In the middle of the last century poets who became known as the Beats and
Confessionals once again revolutionized the You and I of Poetry. Tired of the
generic, biographically reticent poetry of the Modernists, they forged a new
“I”—eager to share intimate, disturbing, ruthlessly honest personal details that
would have been unthinkable for Robert Frost, T.S. Eliot, or Wallace Stevens to
divulge.
Their readers felt honored to be confidantes, to listen sympathetically to
Robert Lowell explore his troubled family lineage in “Life Studies” and his
chaotic marital problems in his sonnets. In Sylvia Plath’s “Lady Lazarus,” you
become her special friend, eager to witness the most intimate, darkest details
of her life, willing to understand her traumas, her suicidal nature, and refrain
from judgment.
In HOWL, Alan Ginsberg created an encyclopedic portrait of an economically and
spiritually alienated generation.
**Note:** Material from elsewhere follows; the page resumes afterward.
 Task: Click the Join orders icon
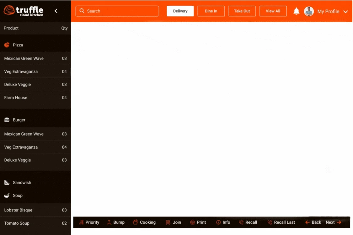coord(168,222)
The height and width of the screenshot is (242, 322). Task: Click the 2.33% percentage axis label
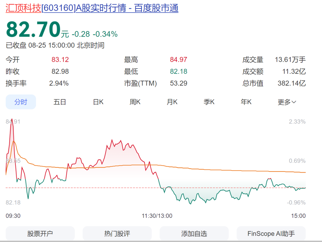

Suddenly millions of young men and women felt
that a poet was speaking to them, that they had a place, if not in reality, in
poetical fiction. Electricity was flowing through the You and I lifeline once
again.
Needless to say, Plath, Ginsberg, Lowell, Ferlinghetti and other Beats and
Confessionals could not have mesmerized the literary world had their poetry not
been extremely entertaining.
Have we had a poetic revolution since the 1950s? Well, we have post-modernism,
neo-formalism, post-confessionalism, Language Poetry, Slam poetry and a number
of other “schools.” And now that a poet with the pen name AI can turn out a poem
as good as your average MFA graduate in seconds, it looks like post-human
poetry is on its way. If so, it will transform the You and I of Poetry in ways
poets and readers never thought possible.
After class, students occasionally come up to me to complain about “those poems
in the New Yorker.” The phrase “I just don’t get it” occurs again and again. I
try to explain that, not all, but many New Yorker poems are written, not for the
general reader, but for other poets and their graduate students. Both You and I
have become specialized.
Another revolution will eventually happen, and it will involve yet another
dramatic change in the nature of poet and reader. As independent poets, I
believe we are best positioned to make that revolution happen, to get the
electricity flowing again, not from specialist to specialist, not from poet to
poet, but from human being to human being via the You and I of Poetry.